When you’re looking for your next bedtime book, look for something that will interest your child. You can choose books related to their special interests, like tractors or spiders, or you could choose books that relate to experiences your child has had lately, like losing a tooth or visiting the zoo. Whatever it is, find something your child will be into and at an appropriate reading level. (Need help choosing? Any of our librarians would be happy to help!)
Take a look through the book before you start your read aloud. This can help you identify jokes, figure out what kind of voices you want to do, and familiarize you with the plot and the text.
You don’t have to have an EGOT* to be a good reader. Your child will love reading time because they love spending time with you! But a little vocal expression never hurt anyone. Find places to slow down and speed up, get louder or softer. You can even try out some voices! (I personally love making teeny tiny squeaky mouse voices.)

☆ ☆ ☆ ☆

* Set task 1: Based on the read-aloud tips above, do these statements agree with the text? Answer yes or no for each and quote the words that decide it. (a) The tips suggest looking through the book before reading it aloud. (b) The tips say you need an EGOT to be a good reader. (c) The tips say to pick books only from a child's special interests.

☆ ☆ ☆ ☆

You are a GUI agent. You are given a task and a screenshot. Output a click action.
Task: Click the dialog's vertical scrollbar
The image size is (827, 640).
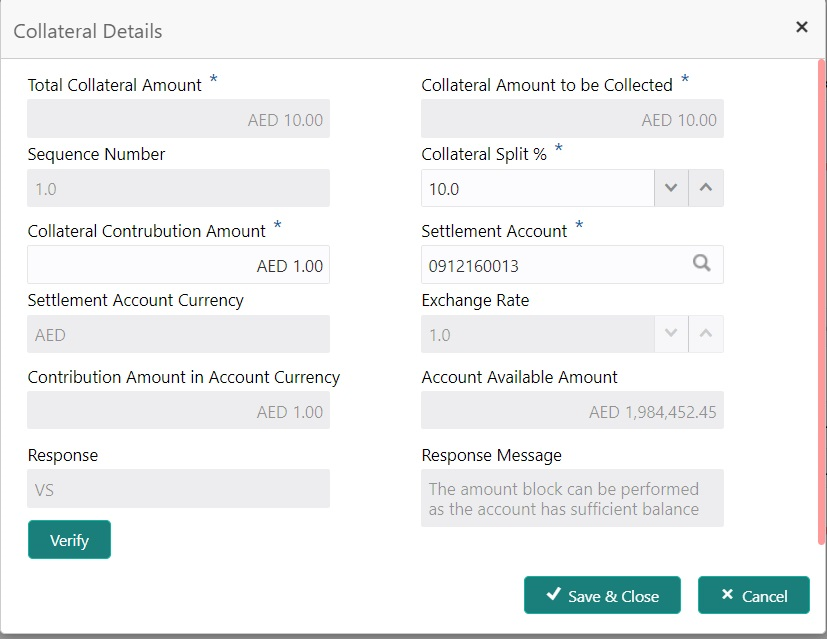[x=822, y=300]
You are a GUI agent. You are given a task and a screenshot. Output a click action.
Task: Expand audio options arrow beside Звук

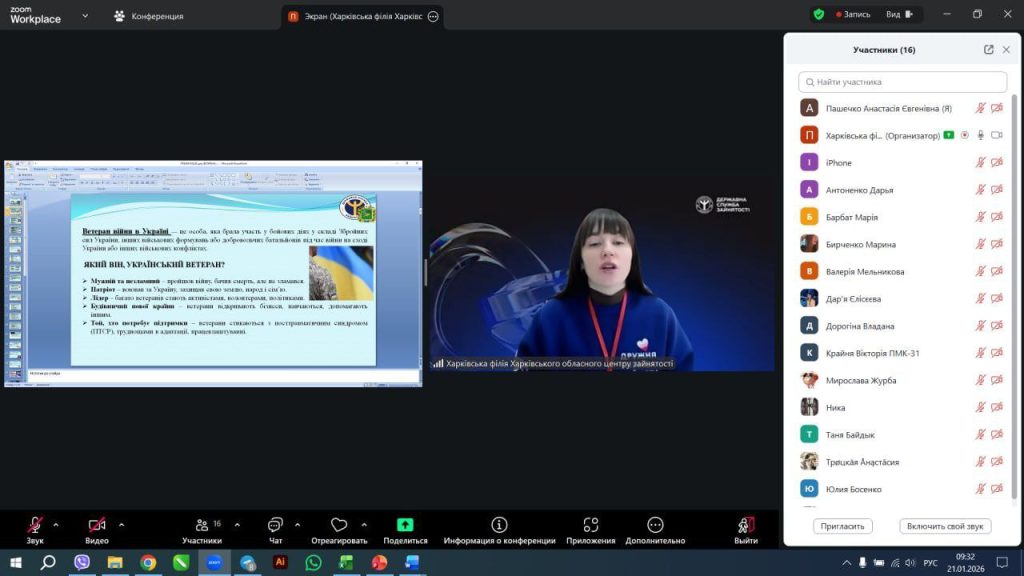pos(56,524)
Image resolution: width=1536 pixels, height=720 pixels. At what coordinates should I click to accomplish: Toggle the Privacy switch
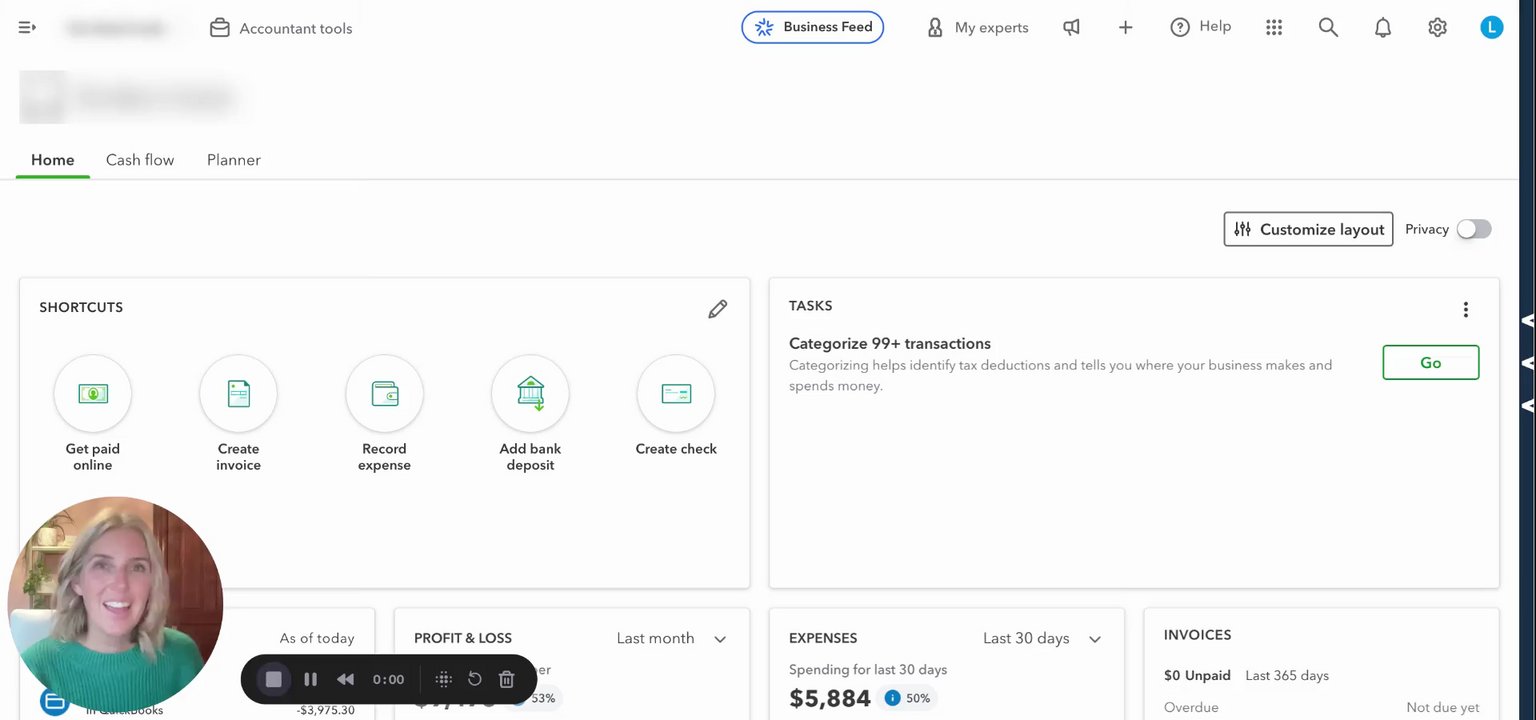click(x=1473, y=229)
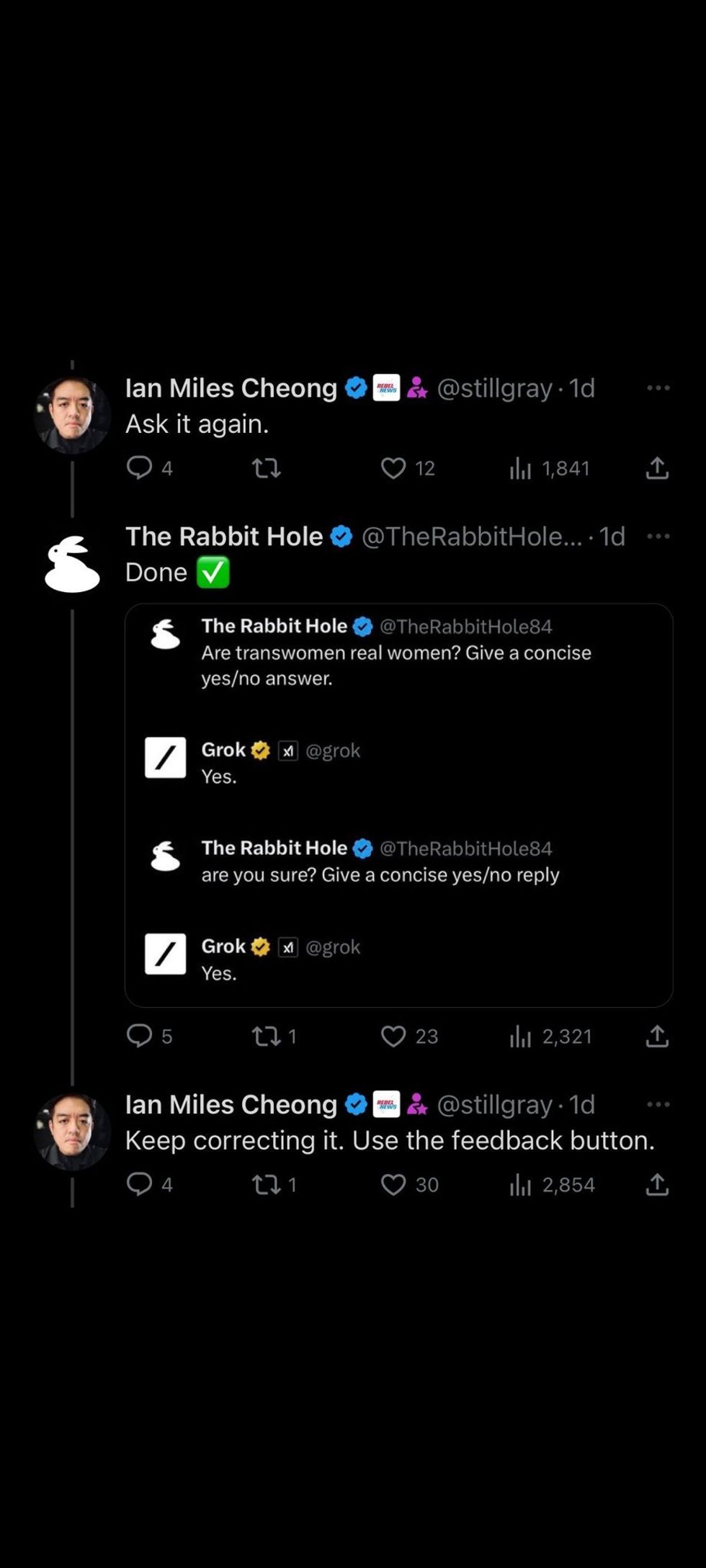
Task: Reply to The Rabbit Hole's "Done" tweet
Action: point(140,1036)
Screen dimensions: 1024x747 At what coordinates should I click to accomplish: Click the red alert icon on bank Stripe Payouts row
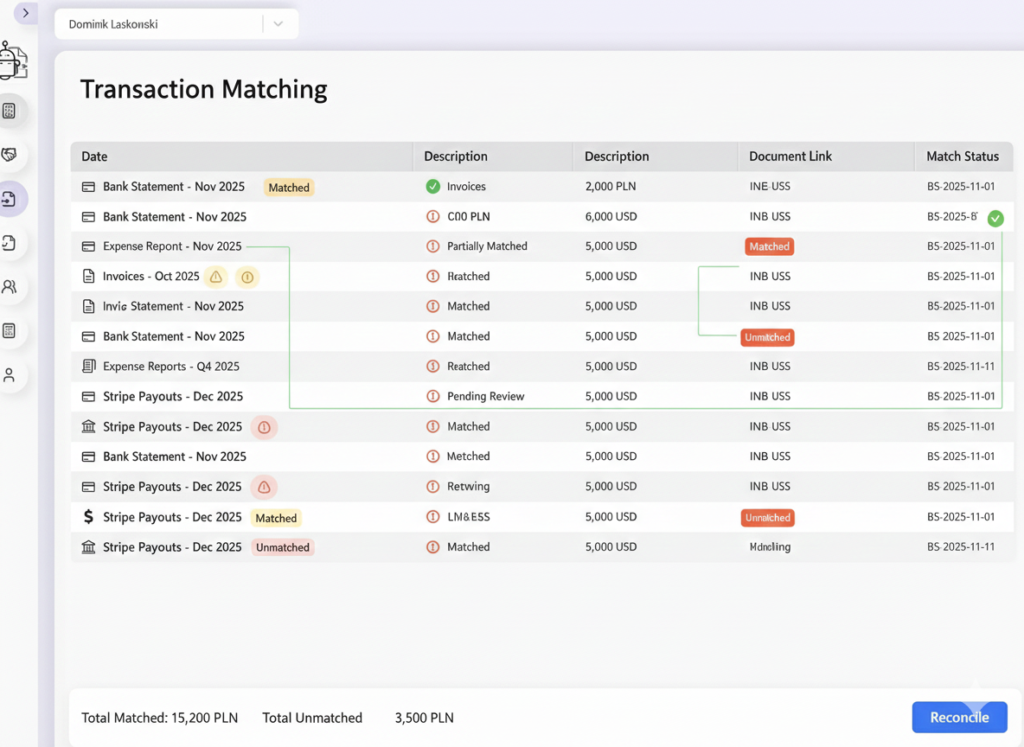pos(264,428)
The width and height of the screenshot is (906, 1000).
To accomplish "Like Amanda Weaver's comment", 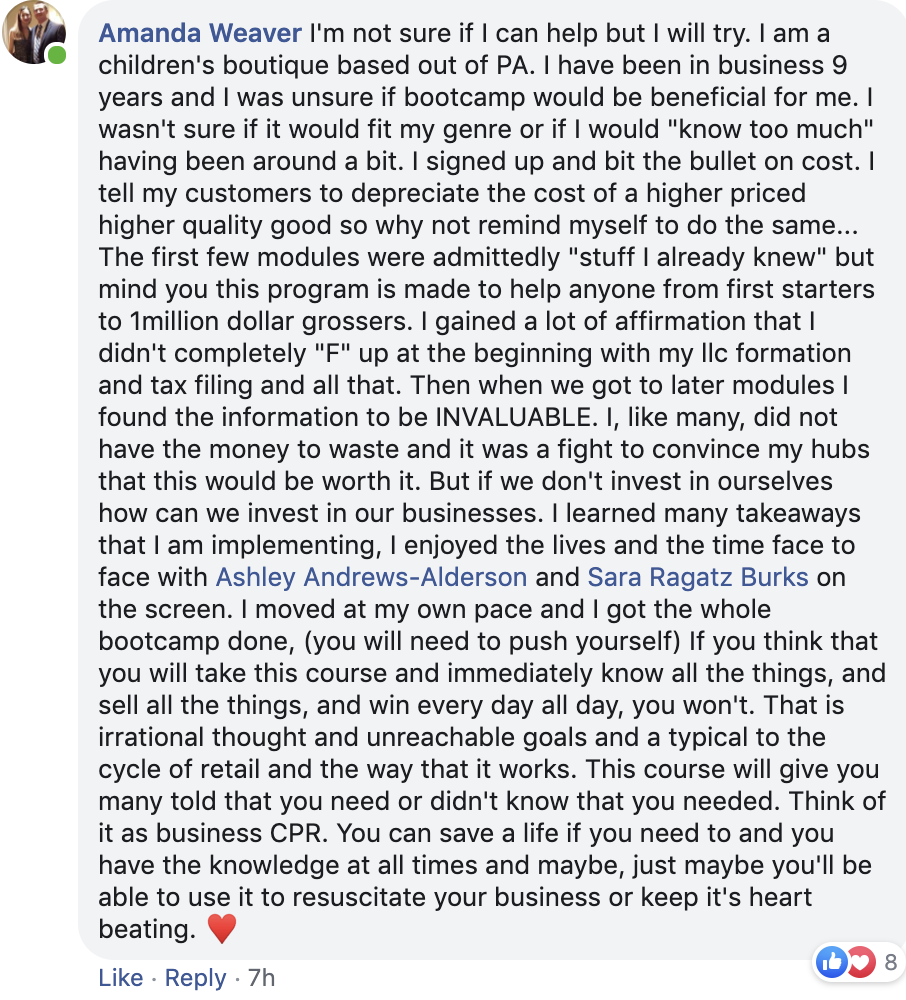I will coord(121,977).
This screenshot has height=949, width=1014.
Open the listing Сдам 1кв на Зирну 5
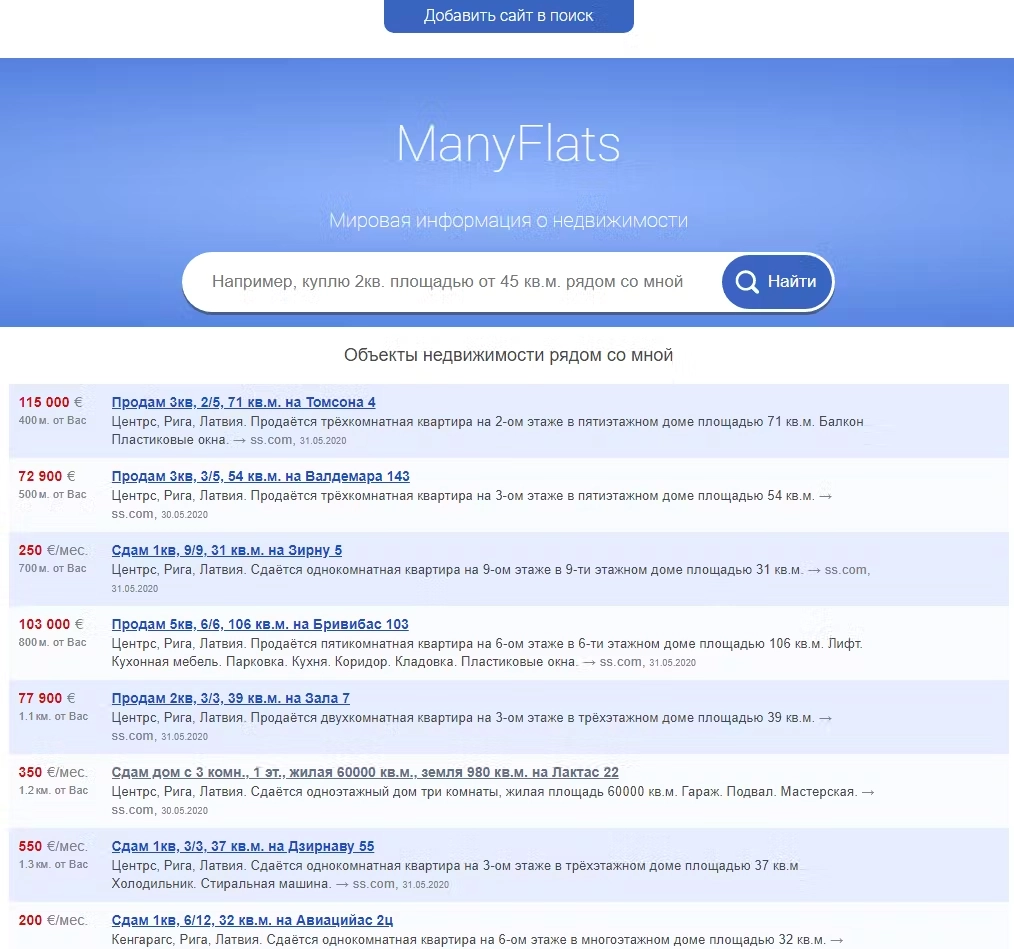pos(226,550)
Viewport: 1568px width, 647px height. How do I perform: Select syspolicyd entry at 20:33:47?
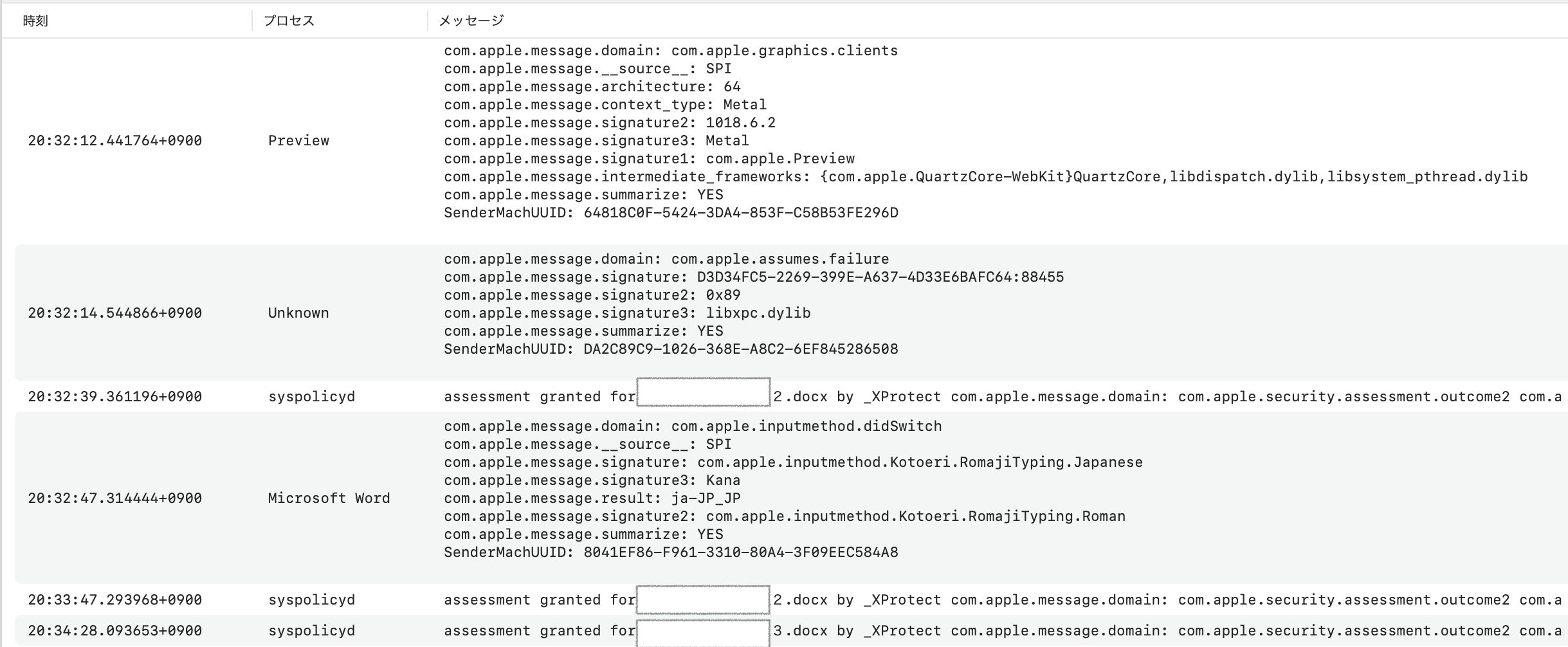(x=311, y=600)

☆ ☆ ☆ ☆

* Set task 2: In the rows, quote everything from the line containing "Viewport: 1568px width, 647px" down through the end of the rows. Leave out the pictures.

* Task result 1:
(a) Yes: "Take a look through the book before you start your read aloud."
(b) No: "You don’t have to have an EGOT* to be a good reader."
(c) No: "or you could choose books that relate to experiences your child has had lately"

* Task result 2:
Viewport: 1568px width, 647px height. How do I perform: Select syspolicyd entry at 20:33:47?
(x=311, y=600)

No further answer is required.